Wie lange bleibt der Euro noch?

Fast 300 Zuhörer waren der Einladung der Europa-Union und VHS Aumühle/Wohltorf am 26. September ins Augustinum Aumühle gefolgt, um den Vortrag des nicht nur in Fachkreisen bekannten Wissenschaftlers Prof. Dr. Thomas Straubhaar vom HWWI ( Hamburger Weltwirtschafts Institut) zu dieser packenden Frage zu verfolgen. Nach kurzer Begrüßung durch Stiftsdirektor Dr. Bendrath und den Vorsitzenden der Europa-Union ließ der Referent nicht lange auf die Antwort warten:

Prof. Dr. Thomas Straubhaar ist Direktor und Sprecher der Geschäftsführung des Hamburgischen WeltWirtschaftsInstituts (HWWI). Foto: HWWI.

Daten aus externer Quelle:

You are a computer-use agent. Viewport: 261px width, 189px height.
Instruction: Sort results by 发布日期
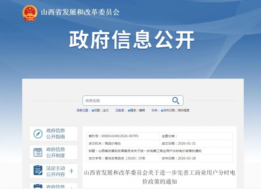pyautogui.click(x=162, y=111)
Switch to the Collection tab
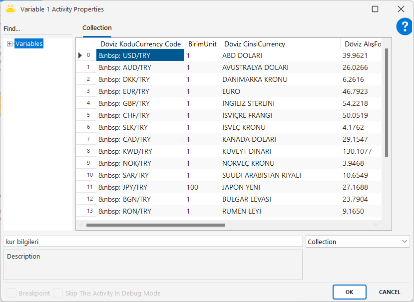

Die Einführung des Euro war eine politische Entscheidung, keine wirtschaftliche, und so wird sein Bestehen auch eine politische sein. Wir werden den Euro so lange behalten, wie die europäische Politik dazu steht, und so wird er auch noch lange bleiben.

Die Rückkehr zur DM hätte für Deutschland nachteilige Folgen, weil die DM gegen andere Währungen deutlich an Wert gewinnen, aber den Wettbewerb auf den Exportmärkten belasten würde. Bei den Forderungen gegen Gläubiger in Euro würden erhebliche Abschreibungen d.h. Verluste entstehen. Ein zurück zur DM sei teurer als die Rettungsmaßnahmen, wie sie sich heute zulasten Deutschlands darstellen.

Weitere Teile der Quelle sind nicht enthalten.